### [WHAT THIS TASK INVOLVES]
Using the data below, work out how many of its lines contain "question", and give that number with nothing added.

### [AVAILABLE RECORDS]
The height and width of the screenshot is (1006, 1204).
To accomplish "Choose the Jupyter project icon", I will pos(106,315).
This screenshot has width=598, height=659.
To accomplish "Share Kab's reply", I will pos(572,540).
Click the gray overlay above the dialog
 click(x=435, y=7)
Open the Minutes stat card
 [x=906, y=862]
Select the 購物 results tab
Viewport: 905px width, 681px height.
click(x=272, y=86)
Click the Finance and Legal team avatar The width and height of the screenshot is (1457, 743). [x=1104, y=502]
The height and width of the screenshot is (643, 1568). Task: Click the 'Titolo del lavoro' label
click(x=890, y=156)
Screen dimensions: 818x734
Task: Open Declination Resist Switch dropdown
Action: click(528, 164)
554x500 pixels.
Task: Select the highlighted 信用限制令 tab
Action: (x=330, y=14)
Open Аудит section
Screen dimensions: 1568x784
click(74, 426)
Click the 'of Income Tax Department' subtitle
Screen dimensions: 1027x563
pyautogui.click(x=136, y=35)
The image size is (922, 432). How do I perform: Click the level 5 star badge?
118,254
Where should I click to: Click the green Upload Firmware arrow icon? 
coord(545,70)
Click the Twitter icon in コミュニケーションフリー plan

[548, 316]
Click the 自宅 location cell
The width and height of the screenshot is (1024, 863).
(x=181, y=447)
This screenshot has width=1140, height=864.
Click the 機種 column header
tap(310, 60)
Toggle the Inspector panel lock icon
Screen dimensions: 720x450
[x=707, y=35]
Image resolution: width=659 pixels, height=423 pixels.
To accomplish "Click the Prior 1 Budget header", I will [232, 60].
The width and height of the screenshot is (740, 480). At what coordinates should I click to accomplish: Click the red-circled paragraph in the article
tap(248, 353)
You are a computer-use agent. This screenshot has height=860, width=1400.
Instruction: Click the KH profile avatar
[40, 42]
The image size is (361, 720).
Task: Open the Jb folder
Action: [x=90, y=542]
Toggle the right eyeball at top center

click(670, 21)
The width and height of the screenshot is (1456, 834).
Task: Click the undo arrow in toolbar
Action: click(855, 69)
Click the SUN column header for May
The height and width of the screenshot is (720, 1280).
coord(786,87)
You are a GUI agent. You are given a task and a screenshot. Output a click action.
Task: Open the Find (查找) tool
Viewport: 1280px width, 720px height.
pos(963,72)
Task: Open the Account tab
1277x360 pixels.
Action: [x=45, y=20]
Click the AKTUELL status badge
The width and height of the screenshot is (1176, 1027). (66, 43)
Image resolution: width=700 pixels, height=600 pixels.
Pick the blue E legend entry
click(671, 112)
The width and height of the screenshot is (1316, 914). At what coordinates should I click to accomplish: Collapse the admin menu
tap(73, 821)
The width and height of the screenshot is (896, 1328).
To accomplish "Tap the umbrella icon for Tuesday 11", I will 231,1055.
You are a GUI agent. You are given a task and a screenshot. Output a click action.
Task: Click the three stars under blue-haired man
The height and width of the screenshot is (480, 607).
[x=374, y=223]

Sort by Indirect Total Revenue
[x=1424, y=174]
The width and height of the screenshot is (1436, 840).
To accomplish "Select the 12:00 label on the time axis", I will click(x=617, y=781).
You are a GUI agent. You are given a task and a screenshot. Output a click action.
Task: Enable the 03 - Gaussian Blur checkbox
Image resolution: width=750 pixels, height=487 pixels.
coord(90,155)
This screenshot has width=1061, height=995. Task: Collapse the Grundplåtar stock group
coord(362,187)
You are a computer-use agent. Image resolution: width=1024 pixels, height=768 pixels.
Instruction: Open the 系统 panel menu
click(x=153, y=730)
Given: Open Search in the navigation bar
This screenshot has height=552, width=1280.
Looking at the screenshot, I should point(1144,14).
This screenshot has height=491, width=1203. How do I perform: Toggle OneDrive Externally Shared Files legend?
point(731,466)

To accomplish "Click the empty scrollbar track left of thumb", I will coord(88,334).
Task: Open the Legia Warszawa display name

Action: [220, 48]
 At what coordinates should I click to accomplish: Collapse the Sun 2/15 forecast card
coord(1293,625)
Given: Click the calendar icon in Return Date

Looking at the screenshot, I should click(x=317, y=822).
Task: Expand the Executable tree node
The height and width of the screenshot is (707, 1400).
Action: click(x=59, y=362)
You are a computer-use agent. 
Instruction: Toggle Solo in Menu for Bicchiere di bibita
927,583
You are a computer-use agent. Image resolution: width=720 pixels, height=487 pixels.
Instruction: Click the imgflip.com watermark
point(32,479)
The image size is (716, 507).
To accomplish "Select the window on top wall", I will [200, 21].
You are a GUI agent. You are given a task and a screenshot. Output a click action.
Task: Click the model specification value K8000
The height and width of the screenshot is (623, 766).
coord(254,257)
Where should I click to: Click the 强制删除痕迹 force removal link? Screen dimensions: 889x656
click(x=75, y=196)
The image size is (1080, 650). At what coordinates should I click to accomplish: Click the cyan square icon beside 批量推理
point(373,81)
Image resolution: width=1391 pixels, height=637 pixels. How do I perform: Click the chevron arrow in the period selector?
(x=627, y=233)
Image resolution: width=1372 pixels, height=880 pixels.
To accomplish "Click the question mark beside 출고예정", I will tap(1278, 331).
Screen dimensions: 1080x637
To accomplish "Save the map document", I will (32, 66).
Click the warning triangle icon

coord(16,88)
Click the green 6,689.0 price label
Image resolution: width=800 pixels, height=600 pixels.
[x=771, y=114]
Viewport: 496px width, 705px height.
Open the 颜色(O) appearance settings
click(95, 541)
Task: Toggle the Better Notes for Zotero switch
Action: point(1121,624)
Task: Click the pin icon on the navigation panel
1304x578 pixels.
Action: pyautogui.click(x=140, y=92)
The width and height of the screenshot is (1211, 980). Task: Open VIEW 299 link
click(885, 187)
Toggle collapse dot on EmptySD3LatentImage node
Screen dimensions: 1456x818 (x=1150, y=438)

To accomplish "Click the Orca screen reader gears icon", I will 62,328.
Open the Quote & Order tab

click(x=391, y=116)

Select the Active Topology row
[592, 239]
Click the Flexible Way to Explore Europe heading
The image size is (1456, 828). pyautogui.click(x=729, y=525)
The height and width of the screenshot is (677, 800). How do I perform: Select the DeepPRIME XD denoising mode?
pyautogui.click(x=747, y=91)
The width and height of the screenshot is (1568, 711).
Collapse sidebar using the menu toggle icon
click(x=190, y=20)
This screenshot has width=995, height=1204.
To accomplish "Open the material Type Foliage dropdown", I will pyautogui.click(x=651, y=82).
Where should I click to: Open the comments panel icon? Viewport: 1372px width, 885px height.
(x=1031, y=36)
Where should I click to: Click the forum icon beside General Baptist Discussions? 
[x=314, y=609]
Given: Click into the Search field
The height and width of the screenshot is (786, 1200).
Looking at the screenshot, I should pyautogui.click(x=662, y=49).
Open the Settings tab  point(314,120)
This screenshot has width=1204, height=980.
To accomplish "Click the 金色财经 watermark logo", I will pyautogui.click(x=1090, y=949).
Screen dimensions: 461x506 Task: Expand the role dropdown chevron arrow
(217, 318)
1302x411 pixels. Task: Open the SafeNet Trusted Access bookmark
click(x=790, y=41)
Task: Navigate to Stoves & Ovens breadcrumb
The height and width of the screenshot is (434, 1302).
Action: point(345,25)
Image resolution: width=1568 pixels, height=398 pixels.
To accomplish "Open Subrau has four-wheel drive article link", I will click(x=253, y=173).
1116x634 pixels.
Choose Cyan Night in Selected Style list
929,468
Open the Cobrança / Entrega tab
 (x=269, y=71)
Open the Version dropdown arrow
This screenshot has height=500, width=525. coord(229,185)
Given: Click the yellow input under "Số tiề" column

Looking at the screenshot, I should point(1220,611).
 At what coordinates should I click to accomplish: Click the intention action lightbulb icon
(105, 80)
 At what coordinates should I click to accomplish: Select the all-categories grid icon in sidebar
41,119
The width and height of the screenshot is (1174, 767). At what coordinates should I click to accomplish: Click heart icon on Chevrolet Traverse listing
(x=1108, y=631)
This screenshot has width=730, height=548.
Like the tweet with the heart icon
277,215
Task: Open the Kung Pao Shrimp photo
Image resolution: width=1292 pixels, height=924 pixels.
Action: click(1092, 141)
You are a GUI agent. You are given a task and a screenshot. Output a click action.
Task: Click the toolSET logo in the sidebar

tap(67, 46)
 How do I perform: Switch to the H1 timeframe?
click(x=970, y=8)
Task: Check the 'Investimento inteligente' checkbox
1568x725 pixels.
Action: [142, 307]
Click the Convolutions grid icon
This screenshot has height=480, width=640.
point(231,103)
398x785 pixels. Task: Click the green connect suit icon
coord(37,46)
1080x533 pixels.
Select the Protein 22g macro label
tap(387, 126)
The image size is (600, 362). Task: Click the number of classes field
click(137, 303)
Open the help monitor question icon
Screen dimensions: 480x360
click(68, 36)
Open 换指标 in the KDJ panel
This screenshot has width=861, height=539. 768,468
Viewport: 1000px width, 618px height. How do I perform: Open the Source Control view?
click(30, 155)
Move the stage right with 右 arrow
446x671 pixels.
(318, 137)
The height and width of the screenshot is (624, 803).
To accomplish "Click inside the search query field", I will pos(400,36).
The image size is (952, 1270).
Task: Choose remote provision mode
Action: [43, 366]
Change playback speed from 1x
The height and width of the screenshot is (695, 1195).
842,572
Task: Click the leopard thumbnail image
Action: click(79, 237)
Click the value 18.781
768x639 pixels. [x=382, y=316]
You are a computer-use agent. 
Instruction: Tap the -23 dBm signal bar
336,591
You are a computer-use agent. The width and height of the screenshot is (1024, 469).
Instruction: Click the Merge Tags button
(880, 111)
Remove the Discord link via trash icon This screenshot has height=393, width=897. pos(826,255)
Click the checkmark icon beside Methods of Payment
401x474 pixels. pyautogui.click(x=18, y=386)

### [WRITTEN ANSWER]
2